• [PROVIDED DATA]:
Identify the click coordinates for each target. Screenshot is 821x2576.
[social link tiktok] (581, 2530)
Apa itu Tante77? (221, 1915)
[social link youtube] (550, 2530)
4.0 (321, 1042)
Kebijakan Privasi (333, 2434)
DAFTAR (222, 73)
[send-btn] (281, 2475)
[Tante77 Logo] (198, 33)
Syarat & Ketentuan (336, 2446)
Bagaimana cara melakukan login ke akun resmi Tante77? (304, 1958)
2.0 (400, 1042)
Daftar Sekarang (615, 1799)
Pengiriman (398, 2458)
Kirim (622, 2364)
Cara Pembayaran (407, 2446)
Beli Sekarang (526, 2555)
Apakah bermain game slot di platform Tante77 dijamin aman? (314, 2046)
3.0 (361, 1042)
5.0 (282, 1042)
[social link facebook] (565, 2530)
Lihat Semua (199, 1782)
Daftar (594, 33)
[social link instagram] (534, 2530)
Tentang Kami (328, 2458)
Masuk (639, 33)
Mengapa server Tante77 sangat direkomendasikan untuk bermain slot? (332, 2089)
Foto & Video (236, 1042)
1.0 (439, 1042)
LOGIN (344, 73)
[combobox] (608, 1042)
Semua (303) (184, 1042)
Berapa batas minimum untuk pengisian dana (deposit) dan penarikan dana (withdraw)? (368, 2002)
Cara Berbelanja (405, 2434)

• [GOAL OF THE EXERCISE]:
Taking the entries above, write out exactly each line from the one holding "Beli Sekarang (526, 2555)" to the one holding "Masuk (639, 33)", both included, and stop there.

• [ANSWER BOX]:
Beli Sekarang (526, 2555)
Apakah bermain game slot di platform Tante77 dijamin aman? (314, 2046)
3.0 (361, 1042)
5.0 (282, 1042)
[social link facebook] (565, 2530)
Lihat Semua (199, 1782)
Daftar (594, 33)
[social link instagram] (534, 2530)
Tentang Kami (328, 2458)
Masuk (639, 33)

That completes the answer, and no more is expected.